The other day, when we launched the redesign, I wrote about the increased emphasis on blogs, and the decreased emphasis on traditional news stories.
It's worth expanding on this a bit, I think.
The germ of this idea came from a beer-fueled conversation after a Poynter Institute seminar with my friends Matt Thompson and Sewell Chan.
Both argued emphatically that the "news voice" that has long defined the structure, tone and content of American newspaper stories is dead. Or that we should kill it -- I forget which.
I was beyond dubious at first. I've spent the last 17 years learning to speak in news voice, getting really good at speaking in news voice, and finally teaching others to do the same.

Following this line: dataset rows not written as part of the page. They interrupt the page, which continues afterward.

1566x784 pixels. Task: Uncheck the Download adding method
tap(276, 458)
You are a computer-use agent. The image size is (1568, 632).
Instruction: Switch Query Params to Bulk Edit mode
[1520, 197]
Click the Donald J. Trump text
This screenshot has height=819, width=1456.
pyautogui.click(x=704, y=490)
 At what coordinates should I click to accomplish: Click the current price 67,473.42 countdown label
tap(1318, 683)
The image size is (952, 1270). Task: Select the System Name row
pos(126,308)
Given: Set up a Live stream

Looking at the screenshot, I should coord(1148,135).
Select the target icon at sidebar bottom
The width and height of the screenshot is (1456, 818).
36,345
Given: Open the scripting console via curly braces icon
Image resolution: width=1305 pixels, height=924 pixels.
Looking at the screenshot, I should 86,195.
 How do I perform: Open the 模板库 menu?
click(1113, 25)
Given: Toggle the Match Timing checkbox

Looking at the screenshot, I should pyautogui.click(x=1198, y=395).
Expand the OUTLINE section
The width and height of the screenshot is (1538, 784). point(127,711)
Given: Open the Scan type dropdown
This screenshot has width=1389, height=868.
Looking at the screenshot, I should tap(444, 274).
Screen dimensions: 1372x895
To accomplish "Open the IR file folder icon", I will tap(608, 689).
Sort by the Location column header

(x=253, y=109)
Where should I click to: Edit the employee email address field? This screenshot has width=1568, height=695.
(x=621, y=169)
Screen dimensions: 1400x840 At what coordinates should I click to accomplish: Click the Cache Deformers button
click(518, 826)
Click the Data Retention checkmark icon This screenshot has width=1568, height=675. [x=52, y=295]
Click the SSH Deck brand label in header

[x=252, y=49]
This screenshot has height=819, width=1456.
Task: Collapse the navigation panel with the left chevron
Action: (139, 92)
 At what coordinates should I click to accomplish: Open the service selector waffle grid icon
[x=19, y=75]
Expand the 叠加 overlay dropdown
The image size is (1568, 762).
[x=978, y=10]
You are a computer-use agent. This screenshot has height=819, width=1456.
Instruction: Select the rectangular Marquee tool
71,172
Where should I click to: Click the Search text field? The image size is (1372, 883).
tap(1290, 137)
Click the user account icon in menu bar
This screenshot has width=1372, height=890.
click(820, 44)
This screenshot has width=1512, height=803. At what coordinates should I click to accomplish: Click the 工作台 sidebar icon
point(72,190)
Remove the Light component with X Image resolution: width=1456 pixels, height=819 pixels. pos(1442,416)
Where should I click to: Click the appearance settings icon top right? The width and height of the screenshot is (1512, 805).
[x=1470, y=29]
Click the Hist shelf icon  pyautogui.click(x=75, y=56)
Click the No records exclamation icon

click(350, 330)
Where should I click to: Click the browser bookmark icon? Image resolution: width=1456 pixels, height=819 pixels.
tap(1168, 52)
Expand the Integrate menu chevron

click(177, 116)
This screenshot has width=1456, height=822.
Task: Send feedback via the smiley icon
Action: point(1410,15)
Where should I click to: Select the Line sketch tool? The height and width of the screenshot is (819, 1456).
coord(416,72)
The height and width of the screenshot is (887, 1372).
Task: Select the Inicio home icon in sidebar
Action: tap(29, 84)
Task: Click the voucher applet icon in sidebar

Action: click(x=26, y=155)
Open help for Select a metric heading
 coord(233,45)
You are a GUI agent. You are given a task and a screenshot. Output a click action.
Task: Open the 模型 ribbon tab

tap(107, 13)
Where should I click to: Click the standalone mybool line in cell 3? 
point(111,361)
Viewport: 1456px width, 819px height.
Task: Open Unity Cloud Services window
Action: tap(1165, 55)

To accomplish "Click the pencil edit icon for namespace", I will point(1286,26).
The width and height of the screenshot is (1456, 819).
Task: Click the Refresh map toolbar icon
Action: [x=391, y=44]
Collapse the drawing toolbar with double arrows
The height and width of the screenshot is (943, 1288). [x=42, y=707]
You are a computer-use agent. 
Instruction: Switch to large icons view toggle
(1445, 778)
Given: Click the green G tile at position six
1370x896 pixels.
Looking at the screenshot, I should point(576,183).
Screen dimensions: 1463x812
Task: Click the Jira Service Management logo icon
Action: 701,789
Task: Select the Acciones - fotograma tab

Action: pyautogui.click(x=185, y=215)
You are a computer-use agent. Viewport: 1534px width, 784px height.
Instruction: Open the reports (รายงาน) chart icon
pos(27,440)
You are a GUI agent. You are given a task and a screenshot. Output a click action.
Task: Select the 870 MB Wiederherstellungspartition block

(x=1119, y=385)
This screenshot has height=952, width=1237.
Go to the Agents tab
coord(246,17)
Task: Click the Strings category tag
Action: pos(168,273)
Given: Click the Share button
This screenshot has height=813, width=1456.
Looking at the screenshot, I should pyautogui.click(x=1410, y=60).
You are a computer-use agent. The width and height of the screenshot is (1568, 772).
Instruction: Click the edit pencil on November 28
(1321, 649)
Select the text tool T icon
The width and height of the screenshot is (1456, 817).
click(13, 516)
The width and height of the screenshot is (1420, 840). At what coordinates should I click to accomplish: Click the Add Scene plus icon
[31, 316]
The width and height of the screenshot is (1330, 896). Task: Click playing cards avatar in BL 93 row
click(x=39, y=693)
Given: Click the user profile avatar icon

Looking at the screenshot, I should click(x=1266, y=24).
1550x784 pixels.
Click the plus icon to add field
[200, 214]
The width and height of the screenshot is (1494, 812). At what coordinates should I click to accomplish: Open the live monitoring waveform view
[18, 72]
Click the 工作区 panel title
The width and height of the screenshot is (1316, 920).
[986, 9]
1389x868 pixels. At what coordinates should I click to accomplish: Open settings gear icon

But eventually Matt and Sewell won me over. I saw they were pitching a form of journalism provided more transparency and more authenticity. Matt's written an eloquent blog post on the topic. Here's an excerpt:
"Worst of all, news voice had the unfortunate side effect of hiding the reporting that lends all good journalism its credibility. By meticulously pruning out references to reporters’ methods and circumstances from every story, the industry deprived the public of the best tool to evaluate or understand the work reporters did. Shoddy work could sit alongside skillful work, all under the same institutional imprimatur, and readers were given few tools to tell the difference. To the untrained observer, it’s not easy to differentiate a two-source press release story from a piece built on weeks of FOIAs and footwork."
There's some other great points that arose out of our conversation:
- The reporting process is an interesting narrative in itself -- and narrative draws readers to return again and again. They want to find out if you got the mayor to call back, and what he said, and if it's backed up by the documents in that FOIA request you mentioned a week ago.
- Opening that process makes it possible for readers to share their knowledge and help our reporting
- By omnisciently summing up what we've learned over the course of 24 or 48 hours (or two years, in the case of some unwieldy investigative projects at newspapers) with a traditional news story, we lose those two benefits. In terms of interaction, that news story is a dead end. We've just issued an authoritative pronouncement, and it ends the discussion. Blogs allow us to stop doing that.
After our Poynter conversation, I began to evaluate our copy flow and ask questions about whether we would be well-served by treating some articles as blog posts. The answer was a resounding 'YES'.
Some news is, shall we say... not really worth a news story. We go to great lengths to twist some factoids into news articles when they should really be a quickie blog post.
Because we cover Chicago, a land of legendarily uncooperative public officials, some of our traditional news articles end up holding for days while we wait for Alderman So-and-So to call us back. The same process, blog style: Post the article. Six hours later, publish a new post with the alderman's comment. The next day, another post with quotes from the alderman's arch-enemy. We get three posts instead of one article, and they happen in real time.
In the web world, those three posts are nothing to sneeze at. Traffic and posting frequency have a linear relationship. Without hiring staff more staff, the only way to grow traffic is by encouraging our existing staff to post more often. Our move to blog style has done that.
Over the past week, page views, time on site and page views per visit are all up between 10 and 20 percent.
We're still learning to take advantage of the new design, optimize our copy flow and cultivate the kind of writing that distinguishes blogging from the dreaded news voice.
But clearly this is an experiment worth continuing.